* Your tasks
1) Duplicate word for word the stretch of the theater review from "Only Joe Levasseur’s" through "Bill T. Jones.".
2) Answer these questions from the theater review:
(a) Whose lighting seems to belong to one designer alone?
(b) Which two Broadway productions are named?
(c) According to the final paragraph, to whom does The Golden Legend stand as a fitting return gift?
3) Resume the theater review after its final sentence and carry it further.

Only Joe Levasseur’s exquisitely nuanced lighting seems to belong to one designer alone. The collective nature of the entire theatrical enterprise, and its analogous relationship to the possibilities of cooperative action, became palpable and moved me in ways I haven’t felt onstage since the Broadway productions of Angels in America and Copenhagen. The multi-dimensionality, scale, scope and quality of the work recalls that of such artists as Meredith Monk, Robert Wilson, William Forsythe, Pina Bausch and Bill T. Jones.

The Golden Legend stands as a fitting return gift to and redemption of the sacrifices of those who stand guard over our “homeland security.” By whatever means they serve, they insure the freedom that brings us saints as well as corporate Ponzi and steroid sinners. The challenge falls to us as to which merits our own sacrifices and devotion in attention, blood and treasure.

* Material provided
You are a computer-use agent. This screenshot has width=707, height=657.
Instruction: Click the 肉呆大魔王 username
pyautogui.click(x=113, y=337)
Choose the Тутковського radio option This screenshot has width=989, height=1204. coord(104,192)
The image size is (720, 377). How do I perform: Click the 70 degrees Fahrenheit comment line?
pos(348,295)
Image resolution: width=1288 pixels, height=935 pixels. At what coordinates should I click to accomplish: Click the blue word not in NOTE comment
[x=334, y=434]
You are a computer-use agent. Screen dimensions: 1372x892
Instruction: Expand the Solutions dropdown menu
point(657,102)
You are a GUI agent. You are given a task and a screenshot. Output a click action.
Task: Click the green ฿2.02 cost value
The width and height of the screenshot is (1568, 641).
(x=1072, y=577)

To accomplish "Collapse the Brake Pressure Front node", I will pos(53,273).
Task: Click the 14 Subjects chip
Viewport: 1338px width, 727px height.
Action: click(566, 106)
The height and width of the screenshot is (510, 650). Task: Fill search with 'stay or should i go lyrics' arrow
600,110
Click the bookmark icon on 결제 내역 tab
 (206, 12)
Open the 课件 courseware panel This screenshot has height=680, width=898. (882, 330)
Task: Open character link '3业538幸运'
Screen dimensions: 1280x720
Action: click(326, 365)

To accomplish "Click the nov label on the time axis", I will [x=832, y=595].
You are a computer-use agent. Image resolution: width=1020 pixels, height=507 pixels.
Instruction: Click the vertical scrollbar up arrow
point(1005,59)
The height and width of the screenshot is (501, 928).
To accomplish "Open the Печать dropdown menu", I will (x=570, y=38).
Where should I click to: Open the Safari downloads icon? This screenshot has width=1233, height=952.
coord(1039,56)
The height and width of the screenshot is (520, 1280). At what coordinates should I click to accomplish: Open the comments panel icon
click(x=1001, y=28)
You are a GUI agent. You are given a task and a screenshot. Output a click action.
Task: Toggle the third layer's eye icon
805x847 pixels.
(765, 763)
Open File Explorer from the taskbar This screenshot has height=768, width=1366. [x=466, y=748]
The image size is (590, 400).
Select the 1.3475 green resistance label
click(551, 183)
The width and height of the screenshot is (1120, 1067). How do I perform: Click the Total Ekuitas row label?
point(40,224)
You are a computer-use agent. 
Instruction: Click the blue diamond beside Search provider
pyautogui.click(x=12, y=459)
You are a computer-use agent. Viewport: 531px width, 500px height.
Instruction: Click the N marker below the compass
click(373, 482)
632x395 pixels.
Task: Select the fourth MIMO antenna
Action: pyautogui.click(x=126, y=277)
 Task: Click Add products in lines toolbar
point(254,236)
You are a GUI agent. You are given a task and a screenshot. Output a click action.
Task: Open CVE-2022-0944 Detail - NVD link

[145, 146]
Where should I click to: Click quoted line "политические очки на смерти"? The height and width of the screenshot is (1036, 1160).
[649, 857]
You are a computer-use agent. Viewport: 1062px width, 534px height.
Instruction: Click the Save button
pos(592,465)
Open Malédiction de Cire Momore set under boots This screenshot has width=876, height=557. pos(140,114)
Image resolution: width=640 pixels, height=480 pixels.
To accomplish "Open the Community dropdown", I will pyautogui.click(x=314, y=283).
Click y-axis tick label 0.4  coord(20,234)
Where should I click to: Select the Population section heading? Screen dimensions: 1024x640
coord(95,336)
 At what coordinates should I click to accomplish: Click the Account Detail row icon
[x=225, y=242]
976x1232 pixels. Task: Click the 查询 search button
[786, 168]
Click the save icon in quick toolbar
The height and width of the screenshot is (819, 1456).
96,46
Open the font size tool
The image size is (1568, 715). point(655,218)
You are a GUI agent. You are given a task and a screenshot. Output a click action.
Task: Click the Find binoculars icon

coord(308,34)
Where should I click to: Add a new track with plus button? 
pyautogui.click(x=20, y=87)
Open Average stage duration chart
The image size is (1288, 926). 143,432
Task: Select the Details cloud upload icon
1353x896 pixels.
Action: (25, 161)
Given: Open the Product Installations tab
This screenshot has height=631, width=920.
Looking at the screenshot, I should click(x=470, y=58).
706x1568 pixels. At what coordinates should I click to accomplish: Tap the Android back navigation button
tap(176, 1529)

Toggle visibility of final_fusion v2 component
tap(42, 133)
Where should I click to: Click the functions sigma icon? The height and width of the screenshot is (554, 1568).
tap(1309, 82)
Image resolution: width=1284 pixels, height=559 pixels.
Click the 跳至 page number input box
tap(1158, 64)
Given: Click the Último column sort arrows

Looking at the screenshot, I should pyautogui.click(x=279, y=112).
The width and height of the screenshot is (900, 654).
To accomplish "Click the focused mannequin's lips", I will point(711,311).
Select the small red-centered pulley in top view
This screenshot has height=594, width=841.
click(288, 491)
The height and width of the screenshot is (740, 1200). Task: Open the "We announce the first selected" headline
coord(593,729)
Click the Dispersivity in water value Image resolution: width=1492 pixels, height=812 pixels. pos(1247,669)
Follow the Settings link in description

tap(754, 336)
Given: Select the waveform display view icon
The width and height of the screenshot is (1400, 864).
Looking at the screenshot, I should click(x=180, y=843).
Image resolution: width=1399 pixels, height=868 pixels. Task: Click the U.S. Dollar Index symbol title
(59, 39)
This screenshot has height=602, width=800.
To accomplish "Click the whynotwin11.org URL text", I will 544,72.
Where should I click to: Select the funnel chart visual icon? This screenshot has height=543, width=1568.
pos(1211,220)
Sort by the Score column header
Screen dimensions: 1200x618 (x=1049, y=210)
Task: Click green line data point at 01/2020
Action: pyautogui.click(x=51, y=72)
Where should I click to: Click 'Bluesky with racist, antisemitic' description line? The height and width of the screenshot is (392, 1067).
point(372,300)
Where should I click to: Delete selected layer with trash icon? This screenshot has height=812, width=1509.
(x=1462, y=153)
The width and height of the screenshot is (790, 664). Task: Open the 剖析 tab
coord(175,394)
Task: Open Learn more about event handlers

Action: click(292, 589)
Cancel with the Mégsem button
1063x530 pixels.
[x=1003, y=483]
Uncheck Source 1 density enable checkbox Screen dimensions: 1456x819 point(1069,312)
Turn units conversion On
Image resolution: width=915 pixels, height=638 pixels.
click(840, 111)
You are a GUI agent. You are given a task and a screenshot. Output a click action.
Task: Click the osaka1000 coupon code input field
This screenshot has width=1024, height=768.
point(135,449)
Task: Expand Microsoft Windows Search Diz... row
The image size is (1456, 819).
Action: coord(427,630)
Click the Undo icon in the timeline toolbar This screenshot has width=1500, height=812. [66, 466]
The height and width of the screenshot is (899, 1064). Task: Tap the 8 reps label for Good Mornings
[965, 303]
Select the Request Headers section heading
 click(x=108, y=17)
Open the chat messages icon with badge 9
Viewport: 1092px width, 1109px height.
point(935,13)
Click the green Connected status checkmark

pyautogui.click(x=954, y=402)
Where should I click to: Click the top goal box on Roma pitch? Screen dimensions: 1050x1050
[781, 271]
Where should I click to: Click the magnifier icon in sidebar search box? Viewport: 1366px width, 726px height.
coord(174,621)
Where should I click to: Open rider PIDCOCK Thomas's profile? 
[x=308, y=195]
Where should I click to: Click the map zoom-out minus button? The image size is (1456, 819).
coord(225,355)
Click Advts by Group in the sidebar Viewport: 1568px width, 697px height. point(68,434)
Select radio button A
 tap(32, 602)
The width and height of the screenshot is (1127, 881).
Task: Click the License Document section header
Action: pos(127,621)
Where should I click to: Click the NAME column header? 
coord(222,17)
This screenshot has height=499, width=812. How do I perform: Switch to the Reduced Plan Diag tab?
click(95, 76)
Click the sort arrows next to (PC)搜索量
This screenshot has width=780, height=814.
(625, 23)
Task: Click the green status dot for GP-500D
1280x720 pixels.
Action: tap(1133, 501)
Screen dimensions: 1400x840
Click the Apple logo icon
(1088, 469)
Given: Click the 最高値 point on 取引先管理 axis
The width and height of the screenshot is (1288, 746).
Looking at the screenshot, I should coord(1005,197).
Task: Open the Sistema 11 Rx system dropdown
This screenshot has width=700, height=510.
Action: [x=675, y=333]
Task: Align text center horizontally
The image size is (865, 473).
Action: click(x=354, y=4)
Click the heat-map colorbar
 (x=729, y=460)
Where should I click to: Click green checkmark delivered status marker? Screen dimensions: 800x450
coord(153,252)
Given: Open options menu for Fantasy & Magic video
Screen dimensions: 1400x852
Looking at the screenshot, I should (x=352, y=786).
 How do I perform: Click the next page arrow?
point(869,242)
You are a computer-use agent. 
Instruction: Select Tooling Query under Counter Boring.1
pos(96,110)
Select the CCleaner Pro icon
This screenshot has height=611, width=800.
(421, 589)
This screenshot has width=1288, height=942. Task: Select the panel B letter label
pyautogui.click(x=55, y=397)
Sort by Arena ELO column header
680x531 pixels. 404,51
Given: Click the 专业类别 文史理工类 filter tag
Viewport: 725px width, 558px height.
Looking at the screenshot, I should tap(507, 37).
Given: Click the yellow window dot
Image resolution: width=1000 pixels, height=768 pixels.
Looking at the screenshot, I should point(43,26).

* In response
1)
Only Joe Levasseur’s exquisitely nuanced lighting seems to belong to one designer alone. The collective nature of the entire theatrical enterprise, and its analogous relationship to the possibilities of cooperative action, became palpable and moved me in ways I haven’t felt onstage since the Broadway productions of Angels in America and Copenhagen. The multi-dimensionality, scale, scope and quality of the work recalls that of such artists as Meredith Monk, Robert Wilson, William Forsythe, Pina Bausch and Bill T. Jones.

2)
(a) Joe Levasseur's
(b) Angels in America and Copenhagen
(c) Those who stand guard over our "homeland security"

3)
Like other contemporary American artists, and many U.S. families, Williams has gambled himself into the bondage of credit card usury. His thrall has come in pursuit of a singular dance theater vision. The fact that he has forged his chains in a field that offers virtually no chance for the gamble to pay off in a material, and therefore, by extension, a status sense for either him or his art form hardly makes him a saint. But if it were ever to come to a question of that, perhaps The Golden Legend might be cited as one of the requisite miracles.